_Work to be completed:_ Reprint the entries without altering anything.

[Dataset content Boundary: Start]

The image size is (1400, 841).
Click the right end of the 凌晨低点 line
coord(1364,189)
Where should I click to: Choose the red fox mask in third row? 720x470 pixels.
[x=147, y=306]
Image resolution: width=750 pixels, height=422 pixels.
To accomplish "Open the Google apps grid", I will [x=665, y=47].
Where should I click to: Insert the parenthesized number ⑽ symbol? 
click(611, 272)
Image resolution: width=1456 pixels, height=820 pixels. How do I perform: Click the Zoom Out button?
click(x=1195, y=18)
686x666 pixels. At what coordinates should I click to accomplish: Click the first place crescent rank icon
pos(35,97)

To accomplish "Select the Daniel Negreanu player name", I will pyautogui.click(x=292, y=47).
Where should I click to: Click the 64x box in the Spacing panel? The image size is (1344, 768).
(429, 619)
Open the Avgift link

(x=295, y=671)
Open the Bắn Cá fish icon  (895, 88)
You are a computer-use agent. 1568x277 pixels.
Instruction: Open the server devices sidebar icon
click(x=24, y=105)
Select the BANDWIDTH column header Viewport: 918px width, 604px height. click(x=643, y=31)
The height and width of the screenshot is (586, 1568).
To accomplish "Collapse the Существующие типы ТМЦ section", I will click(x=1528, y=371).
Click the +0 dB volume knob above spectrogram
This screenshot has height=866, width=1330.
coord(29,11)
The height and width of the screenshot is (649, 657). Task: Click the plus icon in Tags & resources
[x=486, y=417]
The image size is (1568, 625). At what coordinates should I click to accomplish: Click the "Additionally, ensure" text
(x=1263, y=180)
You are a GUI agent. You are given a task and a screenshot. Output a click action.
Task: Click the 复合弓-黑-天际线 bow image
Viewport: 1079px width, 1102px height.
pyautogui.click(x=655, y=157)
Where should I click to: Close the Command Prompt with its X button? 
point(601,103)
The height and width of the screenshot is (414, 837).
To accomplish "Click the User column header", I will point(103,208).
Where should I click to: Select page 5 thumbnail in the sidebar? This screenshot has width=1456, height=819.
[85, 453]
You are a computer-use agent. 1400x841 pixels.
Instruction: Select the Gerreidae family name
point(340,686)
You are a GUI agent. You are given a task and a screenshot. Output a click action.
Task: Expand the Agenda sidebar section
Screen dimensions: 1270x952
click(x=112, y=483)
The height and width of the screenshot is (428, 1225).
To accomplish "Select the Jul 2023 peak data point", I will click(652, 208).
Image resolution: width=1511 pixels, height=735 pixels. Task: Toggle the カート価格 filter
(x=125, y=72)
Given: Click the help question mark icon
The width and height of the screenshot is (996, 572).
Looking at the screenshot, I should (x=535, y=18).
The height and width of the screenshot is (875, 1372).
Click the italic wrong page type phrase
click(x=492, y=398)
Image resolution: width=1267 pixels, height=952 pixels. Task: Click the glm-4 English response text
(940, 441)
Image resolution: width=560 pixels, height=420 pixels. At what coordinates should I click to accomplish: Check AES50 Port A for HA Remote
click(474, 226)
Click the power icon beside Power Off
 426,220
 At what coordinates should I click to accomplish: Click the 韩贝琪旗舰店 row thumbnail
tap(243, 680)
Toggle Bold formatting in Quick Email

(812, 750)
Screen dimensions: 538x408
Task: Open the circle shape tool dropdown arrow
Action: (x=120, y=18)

[Dataset content Boundary: End]

_Solution below:_
The image size is (1400, 841).
Click the right end of the 凌晨低点 line
coord(1364,189)
Where should I click to: Choose the red fox mask in third row? 720x470 pixels.
[x=147, y=306]
Image resolution: width=750 pixels, height=422 pixels.
To accomplish "Open the Google apps grid", I will [x=665, y=47].
Where should I click to: Insert the parenthesized number ⑽ symbol? 
click(611, 272)
Image resolution: width=1456 pixels, height=820 pixels. How do I perform: Click the Zoom Out button?
click(x=1195, y=18)
686x666 pixels. At what coordinates should I click to accomplish: Click the first place crescent rank icon
pos(35,97)

To accomplish "Select the Daniel Negreanu player name", I will pyautogui.click(x=292, y=47).
Where should I click to: Click the 64x box in the Spacing panel? The image size is (1344, 768).
(429, 619)
Open the Avgift link

(x=295, y=671)
Open the Bắn Cá fish icon  (895, 88)
You are a computer-use agent. 1568x277 pixels.
Instruction: Open the server devices sidebar icon
click(x=24, y=105)
Select the BANDWIDTH column header Viewport: 918px width, 604px height. click(x=643, y=31)
The height and width of the screenshot is (586, 1568).
To accomplish "Collapse the Существующие типы ТМЦ section", I will click(x=1528, y=371).
Click the +0 dB volume knob above spectrogram
This screenshot has height=866, width=1330.
coord(29,11)
The height and width of the screenshot is (649, 657). Task: Click the plus icon in Tags & resources
[x=486, y=417]
The image size is (1568, 625). At what coordinates should I click to accomplish: Click the "Additionally, ensure" text
(x=1263, y=180)
You are a GUI agent. You are given a task and a screenshot. Output a click action.
Task: Click the 复合弓-黑-天际线 bow image
Viewport: 1079px width, 1102px height.
pyautogui.click(x=655, y=157)
Where should I click to: Close the Command Prompt with its X button? 
point(601,103)
The height and width of the screenshot is (414, 837).
To accomplish "Click the User column header", I will point(103,208).
Where should I click to: Select page 5 thumbnail in the sidebar? This screenshot has width=1456, height=819.
[85, 453]
You are a computer-use agent. 1400x841 pixels.
Instruction: Select the Gerreidae family name
point(340,686)
You are a GUI agent. You are given a task and a screenshot. Output a click action.
Task: Expand the Agenda sidebar section
Screen dimensions: 1270x952
click(x=112, y=483)
The height and width of the screenshot is (428, 1225).
To accomplish "Select the Jul 2023 peak data point", I will click(652, 208).
Image resolution: width=1511 pixels, height=735 pixels. Task: Toggle the カート価格 filter
(x=125, y=72)
Given: Click the help question mark icon
The width and height of the screenshot is (996, 572).
Looking at the screenshot, I should (x=535, y=18).
The height and width of the screenshot is (875, 1372).
Click the italic wrong page type phrase
click(x=492, y=398)
Image resolution: width=1267 pixels, height=952 pixels. Task: Click the glm-4 English response text
(940, 441)
Image resolution: width=560 pixels, height=420 pixels. At what coordinates should I click to accomplish: Check AES50 Port A for HA Remote
click(474, 226)
Click the power icon beside Power Off
 426,220
 At what coordinates should I click to accomplish: Click the 韩贝琪旗舰店 row thumbnail
tap(243, 680)
Toggle Bold formatting in Quick Email

(812, 750)
Screen dimensions: 538x408
Task: Open the circle shape tool dropdown arrow
Action: (x=120, y=18)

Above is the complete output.